* [Task brief]: In the data, extract each line that holds the string "with".

* [Data records]:
━━━━━━━━━━━━━━━━━━━━

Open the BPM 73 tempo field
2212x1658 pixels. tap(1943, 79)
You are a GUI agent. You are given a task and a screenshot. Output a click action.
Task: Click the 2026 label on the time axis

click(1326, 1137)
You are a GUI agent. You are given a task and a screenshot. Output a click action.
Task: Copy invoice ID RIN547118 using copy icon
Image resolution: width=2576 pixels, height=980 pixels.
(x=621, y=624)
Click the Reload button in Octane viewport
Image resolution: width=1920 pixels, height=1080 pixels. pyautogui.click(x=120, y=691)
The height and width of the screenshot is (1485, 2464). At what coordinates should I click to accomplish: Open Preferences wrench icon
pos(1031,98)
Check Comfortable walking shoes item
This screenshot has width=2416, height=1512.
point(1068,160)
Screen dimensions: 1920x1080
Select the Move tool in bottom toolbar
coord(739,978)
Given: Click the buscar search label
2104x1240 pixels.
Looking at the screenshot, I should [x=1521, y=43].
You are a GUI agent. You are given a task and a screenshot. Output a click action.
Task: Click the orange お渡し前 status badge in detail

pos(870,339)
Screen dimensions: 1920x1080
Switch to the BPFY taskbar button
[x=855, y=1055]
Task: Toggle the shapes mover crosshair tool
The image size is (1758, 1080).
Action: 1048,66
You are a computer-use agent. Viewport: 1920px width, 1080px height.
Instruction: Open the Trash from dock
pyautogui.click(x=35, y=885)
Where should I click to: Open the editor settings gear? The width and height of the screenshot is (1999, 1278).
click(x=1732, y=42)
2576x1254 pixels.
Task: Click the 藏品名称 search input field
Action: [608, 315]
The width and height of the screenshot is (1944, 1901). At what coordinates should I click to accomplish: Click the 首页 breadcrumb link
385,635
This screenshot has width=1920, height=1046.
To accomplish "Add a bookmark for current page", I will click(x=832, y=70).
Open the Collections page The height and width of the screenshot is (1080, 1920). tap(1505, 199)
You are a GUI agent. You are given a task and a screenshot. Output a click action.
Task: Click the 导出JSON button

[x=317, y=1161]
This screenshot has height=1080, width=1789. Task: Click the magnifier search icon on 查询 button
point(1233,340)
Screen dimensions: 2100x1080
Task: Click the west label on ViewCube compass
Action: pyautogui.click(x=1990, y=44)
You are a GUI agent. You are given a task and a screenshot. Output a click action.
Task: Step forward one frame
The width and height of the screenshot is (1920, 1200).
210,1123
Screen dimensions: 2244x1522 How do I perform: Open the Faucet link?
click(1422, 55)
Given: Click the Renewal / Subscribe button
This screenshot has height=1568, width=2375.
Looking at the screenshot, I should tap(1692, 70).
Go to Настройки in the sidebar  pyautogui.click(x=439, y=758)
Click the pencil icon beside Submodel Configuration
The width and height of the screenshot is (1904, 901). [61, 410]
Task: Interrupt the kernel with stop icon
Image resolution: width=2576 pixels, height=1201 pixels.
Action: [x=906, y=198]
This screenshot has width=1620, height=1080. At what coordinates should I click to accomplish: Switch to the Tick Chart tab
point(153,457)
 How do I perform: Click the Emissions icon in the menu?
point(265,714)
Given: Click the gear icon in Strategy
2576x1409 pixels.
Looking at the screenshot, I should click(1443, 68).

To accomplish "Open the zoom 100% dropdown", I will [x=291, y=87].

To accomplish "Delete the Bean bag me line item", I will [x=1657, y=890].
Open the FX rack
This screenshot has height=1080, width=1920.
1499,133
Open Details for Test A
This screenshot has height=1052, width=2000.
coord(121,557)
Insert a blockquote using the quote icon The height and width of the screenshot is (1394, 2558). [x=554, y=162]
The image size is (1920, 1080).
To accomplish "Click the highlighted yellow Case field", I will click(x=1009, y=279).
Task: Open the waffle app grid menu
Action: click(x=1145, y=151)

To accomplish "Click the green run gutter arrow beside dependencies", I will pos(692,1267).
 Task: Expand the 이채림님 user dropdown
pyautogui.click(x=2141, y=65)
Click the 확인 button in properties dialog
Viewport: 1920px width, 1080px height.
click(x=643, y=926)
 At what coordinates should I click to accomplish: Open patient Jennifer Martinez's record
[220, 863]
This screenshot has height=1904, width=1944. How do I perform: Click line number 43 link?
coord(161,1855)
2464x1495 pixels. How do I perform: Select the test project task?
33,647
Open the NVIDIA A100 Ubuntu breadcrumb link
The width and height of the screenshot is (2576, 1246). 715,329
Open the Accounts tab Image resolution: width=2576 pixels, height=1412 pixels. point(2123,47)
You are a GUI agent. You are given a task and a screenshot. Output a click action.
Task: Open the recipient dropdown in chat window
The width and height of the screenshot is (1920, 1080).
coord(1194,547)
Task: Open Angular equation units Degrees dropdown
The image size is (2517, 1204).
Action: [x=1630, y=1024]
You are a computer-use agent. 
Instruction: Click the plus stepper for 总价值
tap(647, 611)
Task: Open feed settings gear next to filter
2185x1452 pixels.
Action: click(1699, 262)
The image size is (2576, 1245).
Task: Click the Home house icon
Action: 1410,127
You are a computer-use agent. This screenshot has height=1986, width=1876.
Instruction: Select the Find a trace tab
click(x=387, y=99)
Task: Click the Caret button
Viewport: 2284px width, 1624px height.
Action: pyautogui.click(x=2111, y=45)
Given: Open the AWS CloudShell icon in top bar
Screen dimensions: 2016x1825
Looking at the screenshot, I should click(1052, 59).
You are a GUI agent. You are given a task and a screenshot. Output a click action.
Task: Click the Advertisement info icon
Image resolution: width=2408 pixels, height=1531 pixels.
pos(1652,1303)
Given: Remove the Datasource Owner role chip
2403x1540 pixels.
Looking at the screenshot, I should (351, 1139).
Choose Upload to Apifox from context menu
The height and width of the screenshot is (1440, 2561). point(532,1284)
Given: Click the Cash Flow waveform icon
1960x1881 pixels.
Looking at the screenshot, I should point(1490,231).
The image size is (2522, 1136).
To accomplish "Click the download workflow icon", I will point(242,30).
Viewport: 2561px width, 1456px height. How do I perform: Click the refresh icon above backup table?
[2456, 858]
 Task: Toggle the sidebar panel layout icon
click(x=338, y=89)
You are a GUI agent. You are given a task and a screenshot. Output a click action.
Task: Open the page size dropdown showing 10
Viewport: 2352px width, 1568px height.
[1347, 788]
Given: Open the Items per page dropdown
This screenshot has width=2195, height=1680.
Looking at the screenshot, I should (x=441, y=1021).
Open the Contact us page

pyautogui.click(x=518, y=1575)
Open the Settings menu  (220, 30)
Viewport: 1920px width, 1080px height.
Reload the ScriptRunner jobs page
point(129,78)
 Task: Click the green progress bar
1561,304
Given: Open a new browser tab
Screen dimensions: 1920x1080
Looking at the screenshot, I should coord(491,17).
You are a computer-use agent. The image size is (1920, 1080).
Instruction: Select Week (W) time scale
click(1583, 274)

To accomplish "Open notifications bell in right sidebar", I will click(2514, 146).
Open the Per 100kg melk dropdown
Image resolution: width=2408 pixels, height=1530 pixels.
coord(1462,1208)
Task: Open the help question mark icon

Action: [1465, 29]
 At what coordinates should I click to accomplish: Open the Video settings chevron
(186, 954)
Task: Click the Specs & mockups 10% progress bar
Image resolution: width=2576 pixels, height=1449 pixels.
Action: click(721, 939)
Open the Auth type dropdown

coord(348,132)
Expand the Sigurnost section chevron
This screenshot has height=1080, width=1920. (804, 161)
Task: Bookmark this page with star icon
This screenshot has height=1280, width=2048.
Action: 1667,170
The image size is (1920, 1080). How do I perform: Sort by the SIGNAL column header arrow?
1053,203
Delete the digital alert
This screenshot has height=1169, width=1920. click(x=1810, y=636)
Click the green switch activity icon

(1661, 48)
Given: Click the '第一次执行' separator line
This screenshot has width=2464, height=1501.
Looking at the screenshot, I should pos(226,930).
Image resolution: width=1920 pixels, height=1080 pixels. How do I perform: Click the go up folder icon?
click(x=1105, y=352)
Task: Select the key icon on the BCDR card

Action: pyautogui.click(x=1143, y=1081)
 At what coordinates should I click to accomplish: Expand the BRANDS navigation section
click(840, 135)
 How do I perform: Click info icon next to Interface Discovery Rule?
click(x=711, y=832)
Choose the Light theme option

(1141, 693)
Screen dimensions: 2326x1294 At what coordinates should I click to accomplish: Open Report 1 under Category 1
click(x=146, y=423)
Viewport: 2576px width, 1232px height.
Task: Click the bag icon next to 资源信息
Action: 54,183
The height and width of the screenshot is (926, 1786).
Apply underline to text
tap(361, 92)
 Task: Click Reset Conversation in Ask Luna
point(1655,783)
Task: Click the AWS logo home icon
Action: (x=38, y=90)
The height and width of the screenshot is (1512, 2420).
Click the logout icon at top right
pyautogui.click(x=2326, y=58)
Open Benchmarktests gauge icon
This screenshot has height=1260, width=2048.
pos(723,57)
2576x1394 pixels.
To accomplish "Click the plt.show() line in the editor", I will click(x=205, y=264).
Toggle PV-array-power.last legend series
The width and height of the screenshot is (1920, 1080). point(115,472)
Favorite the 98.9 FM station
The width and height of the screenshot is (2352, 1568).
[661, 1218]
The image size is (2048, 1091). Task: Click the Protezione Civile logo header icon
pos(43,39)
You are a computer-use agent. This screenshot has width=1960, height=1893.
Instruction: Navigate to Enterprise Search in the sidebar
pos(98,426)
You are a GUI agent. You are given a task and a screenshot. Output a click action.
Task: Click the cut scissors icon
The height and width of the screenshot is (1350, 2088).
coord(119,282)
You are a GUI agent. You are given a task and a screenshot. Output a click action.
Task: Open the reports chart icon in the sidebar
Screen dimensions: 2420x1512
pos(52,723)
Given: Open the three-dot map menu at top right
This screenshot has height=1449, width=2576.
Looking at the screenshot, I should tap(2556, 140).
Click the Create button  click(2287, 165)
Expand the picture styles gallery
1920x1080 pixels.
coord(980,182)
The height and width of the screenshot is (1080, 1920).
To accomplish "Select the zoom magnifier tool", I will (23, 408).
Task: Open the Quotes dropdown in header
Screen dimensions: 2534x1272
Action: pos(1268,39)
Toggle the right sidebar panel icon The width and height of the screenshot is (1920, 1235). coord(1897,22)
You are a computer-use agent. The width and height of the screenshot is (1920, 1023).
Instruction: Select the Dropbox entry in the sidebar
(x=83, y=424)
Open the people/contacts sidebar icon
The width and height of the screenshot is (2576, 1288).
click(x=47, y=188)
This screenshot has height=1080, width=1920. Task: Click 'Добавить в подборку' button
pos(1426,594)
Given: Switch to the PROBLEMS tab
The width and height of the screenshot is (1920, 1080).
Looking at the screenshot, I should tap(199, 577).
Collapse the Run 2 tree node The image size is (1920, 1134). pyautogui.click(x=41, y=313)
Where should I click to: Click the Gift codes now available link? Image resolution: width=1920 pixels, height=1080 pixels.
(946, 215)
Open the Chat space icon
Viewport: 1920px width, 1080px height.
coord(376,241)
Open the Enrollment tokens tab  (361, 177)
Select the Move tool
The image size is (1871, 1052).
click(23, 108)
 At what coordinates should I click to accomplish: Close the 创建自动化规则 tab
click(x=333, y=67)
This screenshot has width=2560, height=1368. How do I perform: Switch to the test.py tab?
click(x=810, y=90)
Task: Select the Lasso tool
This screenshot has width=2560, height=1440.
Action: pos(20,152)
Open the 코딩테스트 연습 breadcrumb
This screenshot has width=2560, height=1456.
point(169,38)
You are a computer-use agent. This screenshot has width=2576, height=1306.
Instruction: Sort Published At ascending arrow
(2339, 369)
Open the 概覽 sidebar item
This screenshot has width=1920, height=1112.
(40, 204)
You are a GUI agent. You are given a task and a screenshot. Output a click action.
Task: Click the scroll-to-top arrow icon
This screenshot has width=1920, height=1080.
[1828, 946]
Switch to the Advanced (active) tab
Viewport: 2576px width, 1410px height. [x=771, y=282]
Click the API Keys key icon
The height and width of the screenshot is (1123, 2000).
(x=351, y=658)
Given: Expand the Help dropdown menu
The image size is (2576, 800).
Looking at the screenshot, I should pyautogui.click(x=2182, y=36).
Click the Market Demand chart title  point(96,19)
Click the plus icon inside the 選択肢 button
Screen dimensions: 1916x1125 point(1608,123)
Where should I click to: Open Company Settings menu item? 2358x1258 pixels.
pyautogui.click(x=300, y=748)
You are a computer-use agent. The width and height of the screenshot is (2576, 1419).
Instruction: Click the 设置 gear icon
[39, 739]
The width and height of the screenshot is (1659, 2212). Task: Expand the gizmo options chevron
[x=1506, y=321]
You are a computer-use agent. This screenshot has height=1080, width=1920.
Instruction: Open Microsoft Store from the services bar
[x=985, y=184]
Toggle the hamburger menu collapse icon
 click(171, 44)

━━━━━━━━━━━━━━━━━━━━

* [Written response]:
Task: Interrupt the kernel with stop icon
Task: Bookmark this page with star icon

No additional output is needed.